Author: Müller and Henle, 1839
Diagnostic Features:
Body cylindrical or moderately depressed, with prominent ridges on sides. Head very broad and flattened, without lateral flaps of skin, snout truncated; eyes laterally situated on head, without subocular pockets; spiracles much smaller than eyes, behind but not below them; gill slits very large, fifth well separated from fourth; internal gill slits with unique filter screens, consisting of transverse lamellae that cross each gill slit, with ramose processes on their inner surfaces that interconnect to form the filters; nostrils with rudimentary barbels and no circumnarial folds and grooves; mouth ext'remely large, terminal on head, and transverse, without a symphyseal groove on chin; teeth not strongly differentiated in jaws, with a medial cusp, no cusplets and no labial root lobes; tooth rows extremely numerous, in over 300 rows in either jaw of adults and subadults.
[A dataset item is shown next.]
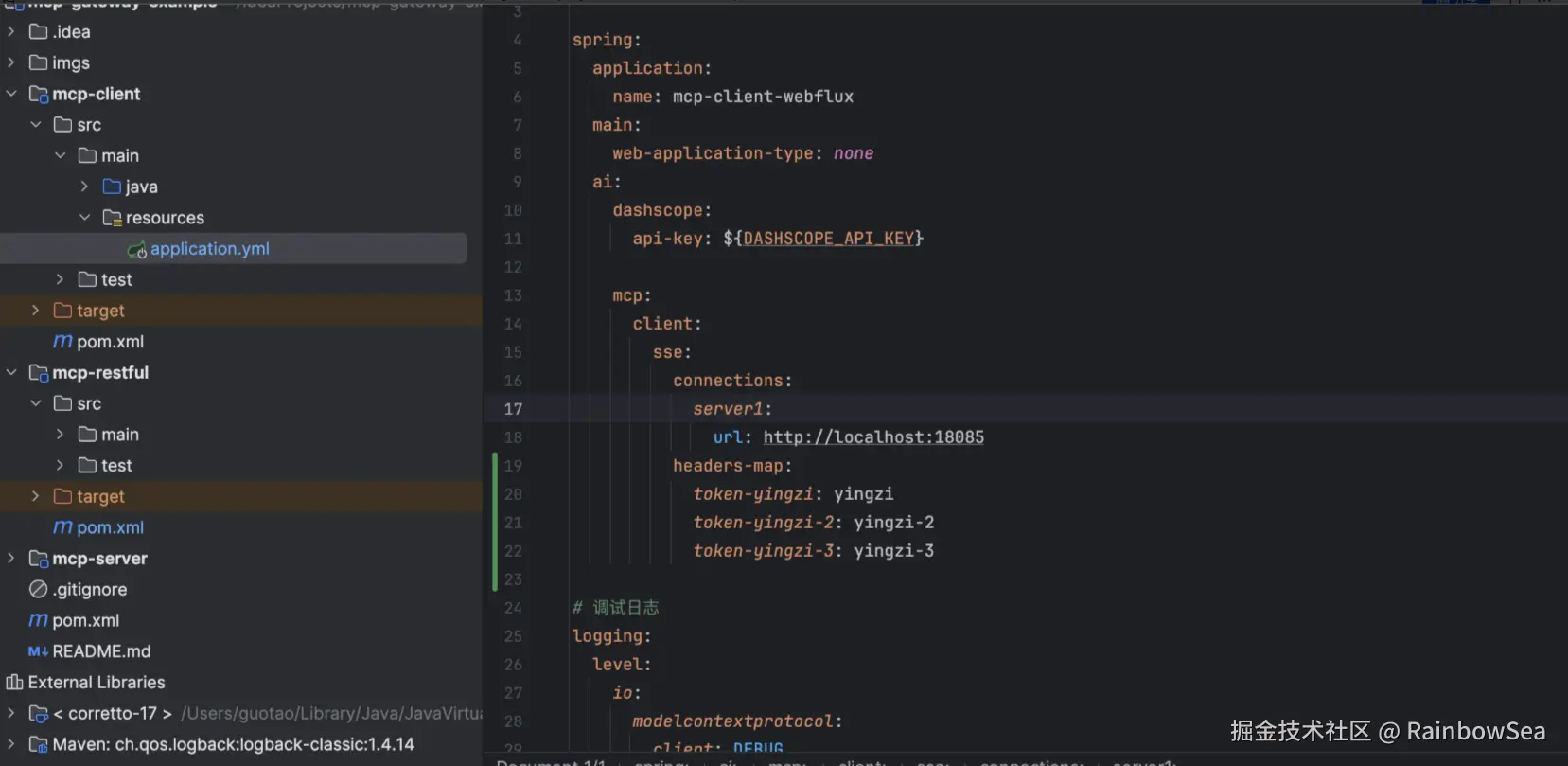1568x766 pixels.
Task: Expand the mcp-server module
Action: (11, 559)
Caudal peduncle with strong lateral keels and an upper precaudal pit. First dorsal much larger than second, first dorsal with origin well anterior to the pelvic origins, and insertion over the pelvic bases; pectoral fins very large, relatively narrow and falcate, much larger than pelvic fins, with fin radials expanded into fin web nearly to its distal edge; pelvic fins somewhat smaller than first dorsal but slightly larger than second dorsal and anal fins; anal fin about as large as second dorsal, with its origin about opposite first third of second dorsal base; anal fin with broad base and angular apex, separated by a space somewhat greater than base length from lower caudal origin; caudal fin with its upper lobe at a high angle above the body axis, less than a third as long as the entire shark, with a vestigial terminal lobe and subterminal notch and a very strong ventral lobe or a very short one. Supraorbital crests present on cranium, these laterally expanded. Valvular intestine probably of ring type. A unique colour pattern of light spots and vertical and horizontal stripes, in the form of a checkerboard.
Interest to Fisheries:
See the account of the single species.
Remarks:
The spelling Rhiniodontidae, is an amended version of Rhinodontes Müller and Henle, 1839 first mentioned in Compagno (1973c).